Hiking Horton never gets old, and I’ve been visiting it at least yearly for over a decade. I usually attempt to photograph one of the many pools or cascades, with results that fail more often than they succeed. I decided to take a different approach on my last trip. Instead of focusing on the creek I focused on the surroundings, looking for textures and details that would work well with a black and white composition.

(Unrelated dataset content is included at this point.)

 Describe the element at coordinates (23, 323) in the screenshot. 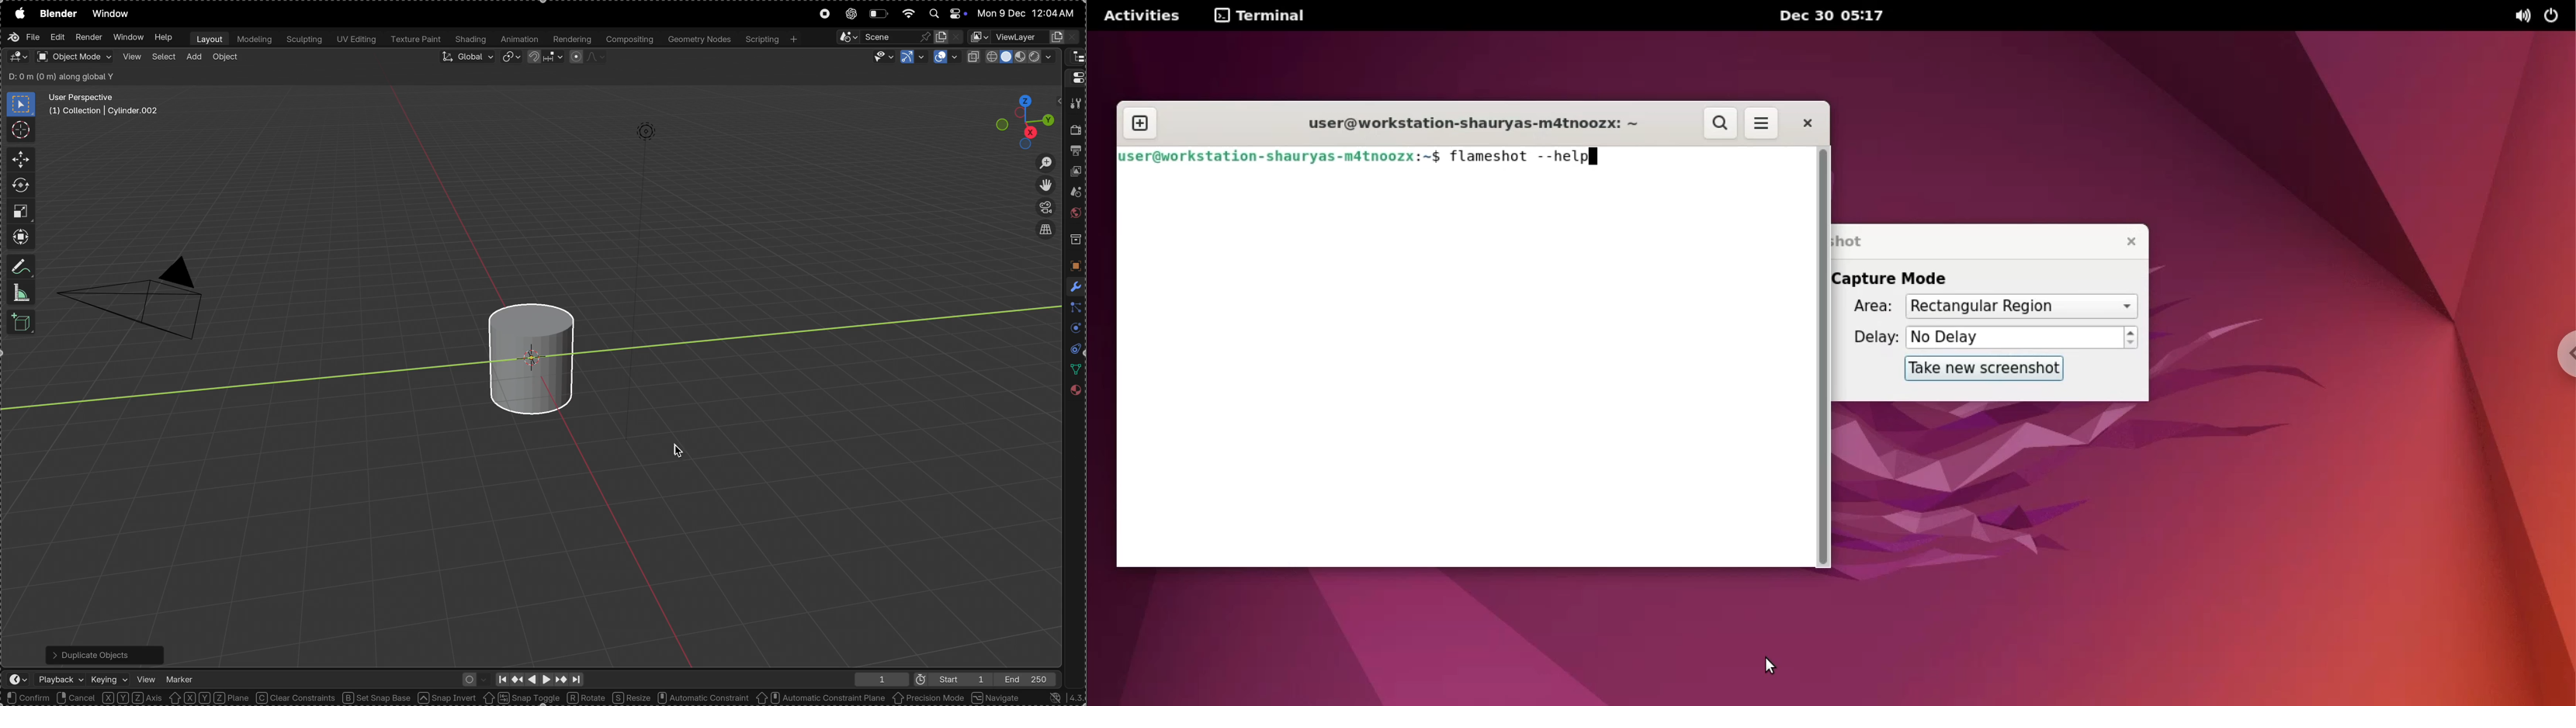

I see `add cube` at that location.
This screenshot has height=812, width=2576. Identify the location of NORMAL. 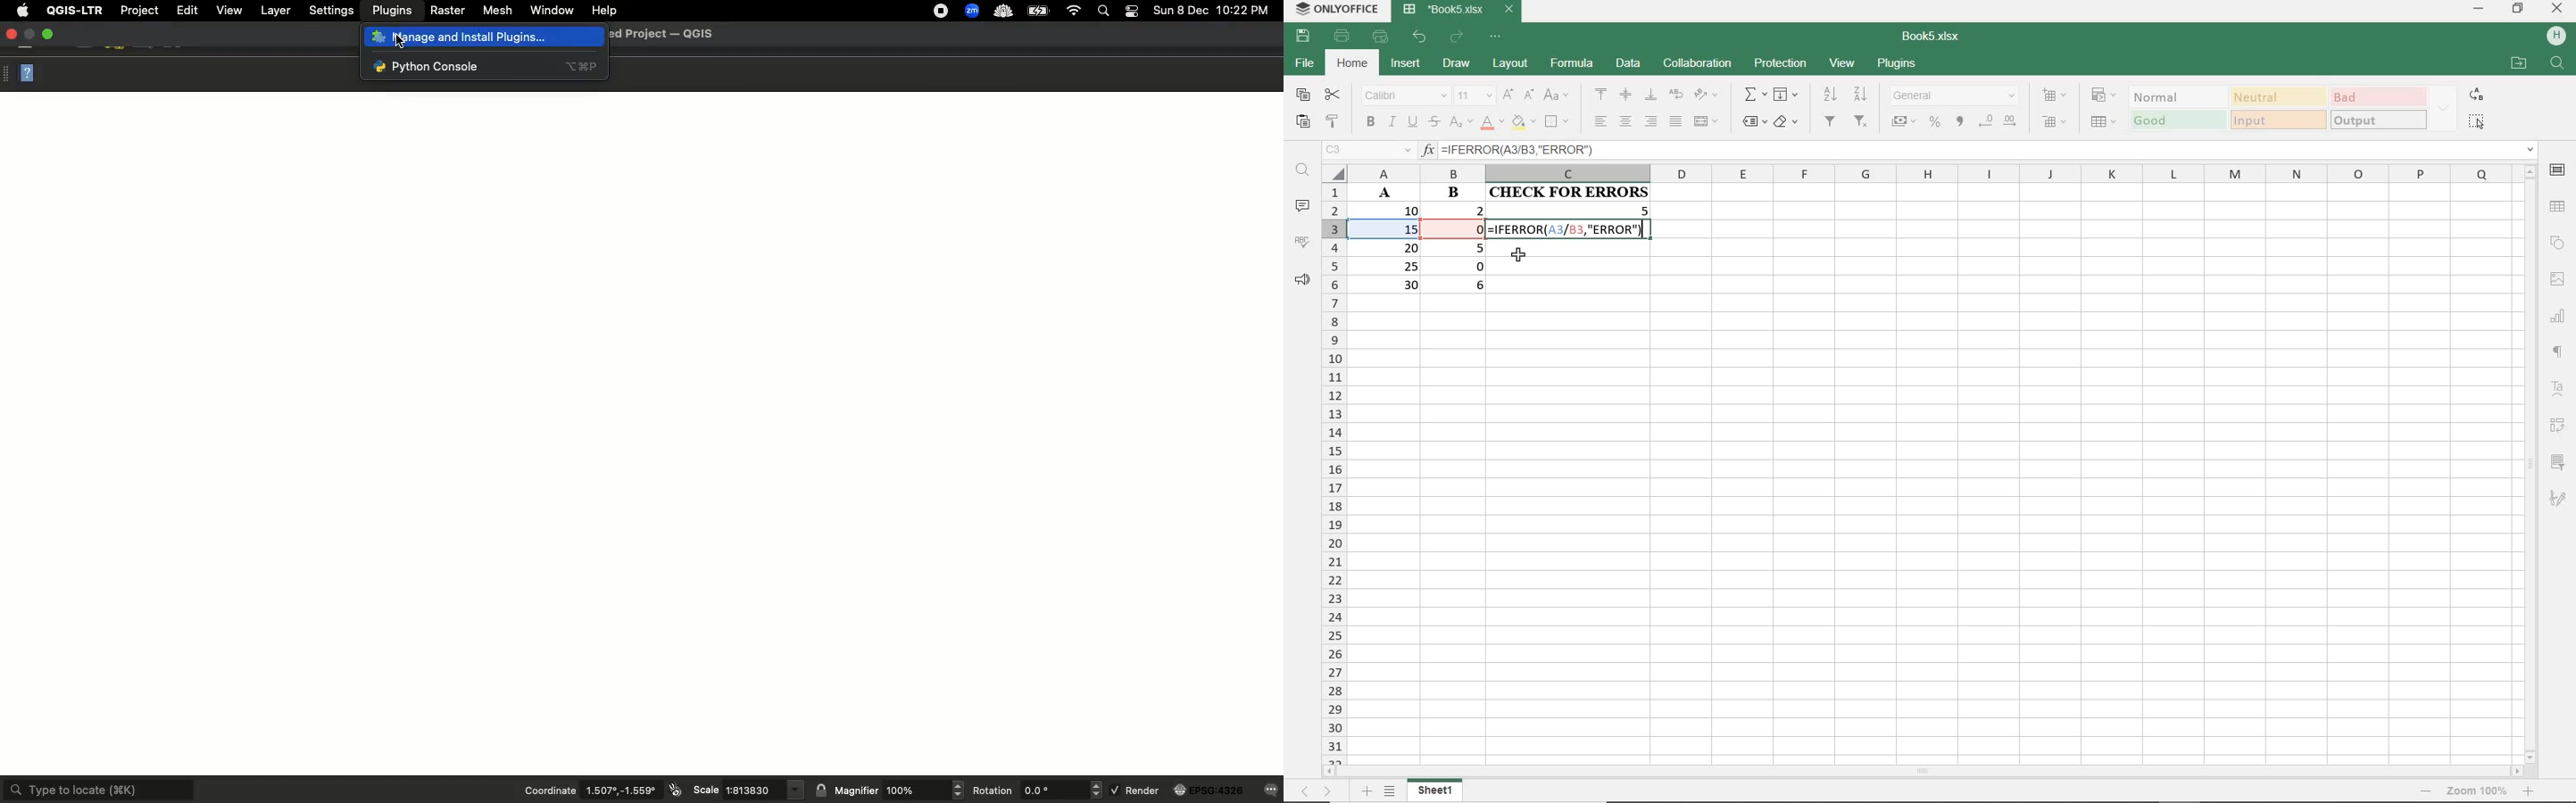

My favorite picture from the trip was this image of leaves, with water drops left over from a nighttime storm. During (a good) summer this part of Arizona can get daily thunderstorms. The day can quickly turn from hot to cool and refreshing, one of the reasons this is a favorite summer destination for me. This composition evokes many fond memories I have of hiking this area and experiencing these storms: glimpses through the trees of brilliant white thunderheads billowing high into the sky, crisp cracks of thunder and echoing replies grumbling from the cliffs, the rain starting with great sloppy drops then coming all at once, often passing as quickly as it came. After the storm has passed this is what remains: the smell of pine and wet earth lingering in the air and drops of water glittering on the leaves.